Elle l’avait regardé partir, sachant ce qui l’attendait.
Et il lui avait souri.
— « Ce n’est rien, grande sœur. Je vais bien. »
Ce fut lui, ce frère au cœur tendre, qui la consola.
Elle l’avait perdu et, impuissante, elle n’avait pu que prier pour son bonheur.
L’année suivante, il était mort. Officiellement, il s’agissait d’un accident. Mais, en vérité, il avait été assassiné.
Lorsqu’elle avait vu son corps pour la dernière fois, il n’était plus que l’ombre de lui-même. Son visage était méconnaissable. Tout son corps était tuméfié… et surtout, entre ses jambes, le spectacle était insoutenable.
Elle l’avait enterré, à l’insu de son père.

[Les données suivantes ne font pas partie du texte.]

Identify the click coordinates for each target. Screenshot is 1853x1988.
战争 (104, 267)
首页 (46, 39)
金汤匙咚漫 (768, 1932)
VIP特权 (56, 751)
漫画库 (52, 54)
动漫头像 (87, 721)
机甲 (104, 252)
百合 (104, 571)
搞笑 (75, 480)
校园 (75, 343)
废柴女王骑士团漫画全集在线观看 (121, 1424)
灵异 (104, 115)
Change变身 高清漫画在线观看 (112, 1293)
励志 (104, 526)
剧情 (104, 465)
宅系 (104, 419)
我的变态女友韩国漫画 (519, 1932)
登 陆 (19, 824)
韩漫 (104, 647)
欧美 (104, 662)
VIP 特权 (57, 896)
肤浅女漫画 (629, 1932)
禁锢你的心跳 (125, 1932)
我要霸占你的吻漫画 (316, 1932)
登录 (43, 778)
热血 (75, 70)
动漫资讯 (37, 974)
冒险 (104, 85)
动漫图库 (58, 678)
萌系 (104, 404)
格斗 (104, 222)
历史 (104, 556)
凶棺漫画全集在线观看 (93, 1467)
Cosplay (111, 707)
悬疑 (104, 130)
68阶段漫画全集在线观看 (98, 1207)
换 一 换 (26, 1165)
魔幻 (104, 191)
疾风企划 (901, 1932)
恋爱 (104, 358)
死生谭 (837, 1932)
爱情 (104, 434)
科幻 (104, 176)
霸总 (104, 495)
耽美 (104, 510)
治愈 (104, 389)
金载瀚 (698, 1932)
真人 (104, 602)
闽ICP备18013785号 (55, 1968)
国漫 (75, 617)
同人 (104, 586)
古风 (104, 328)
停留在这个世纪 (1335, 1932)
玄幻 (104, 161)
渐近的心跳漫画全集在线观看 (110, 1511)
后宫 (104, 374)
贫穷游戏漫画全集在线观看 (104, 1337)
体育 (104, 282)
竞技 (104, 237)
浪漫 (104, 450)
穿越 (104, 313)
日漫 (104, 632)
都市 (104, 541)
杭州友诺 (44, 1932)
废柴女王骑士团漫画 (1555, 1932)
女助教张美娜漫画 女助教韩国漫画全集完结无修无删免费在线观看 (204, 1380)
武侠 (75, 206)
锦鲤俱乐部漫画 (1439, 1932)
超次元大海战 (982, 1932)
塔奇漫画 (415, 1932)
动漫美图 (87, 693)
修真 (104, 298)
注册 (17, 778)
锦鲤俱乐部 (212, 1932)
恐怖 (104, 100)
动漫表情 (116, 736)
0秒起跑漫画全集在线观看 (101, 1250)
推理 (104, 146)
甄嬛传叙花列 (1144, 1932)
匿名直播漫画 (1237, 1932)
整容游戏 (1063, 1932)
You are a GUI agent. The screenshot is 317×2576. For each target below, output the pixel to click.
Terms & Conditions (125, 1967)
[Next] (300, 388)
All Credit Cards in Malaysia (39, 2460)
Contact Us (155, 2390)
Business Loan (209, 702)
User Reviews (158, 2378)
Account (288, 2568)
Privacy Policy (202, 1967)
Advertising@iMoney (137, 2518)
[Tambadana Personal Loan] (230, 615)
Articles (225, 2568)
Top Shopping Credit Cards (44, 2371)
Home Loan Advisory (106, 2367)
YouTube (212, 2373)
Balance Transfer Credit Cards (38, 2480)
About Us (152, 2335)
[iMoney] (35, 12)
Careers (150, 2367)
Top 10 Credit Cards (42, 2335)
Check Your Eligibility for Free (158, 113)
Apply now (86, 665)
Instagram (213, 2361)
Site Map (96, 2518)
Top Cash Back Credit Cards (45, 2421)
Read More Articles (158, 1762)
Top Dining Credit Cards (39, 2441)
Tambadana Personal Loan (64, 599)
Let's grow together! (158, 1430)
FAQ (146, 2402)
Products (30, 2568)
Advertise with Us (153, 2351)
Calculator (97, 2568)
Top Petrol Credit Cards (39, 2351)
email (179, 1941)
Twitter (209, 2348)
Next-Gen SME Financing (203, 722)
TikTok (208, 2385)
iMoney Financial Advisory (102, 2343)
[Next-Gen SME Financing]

Pouvait-on appeler cela des funérailles ?
Elle l’avait déposé aux côtés du plus jeune, qui était déjà mort avant lui. Elle avait cueilli une belle fleur et l’avait laissée sur la tombe. Puis, peu après, ce fut au tour du quatrième d’être enterré à leur côté.
Paula avait survécu en fermant les yeux sur la mort de ses frères et sœurs.
Quelle horrible personne elle était…
— « Comment pouvez-vous faire cela ? »
Paula sursauta en entendant soudain cette voix.
Elle sentait toujours la main trembler dans la sienne… mais cette fois, ce n’était pas la même peur.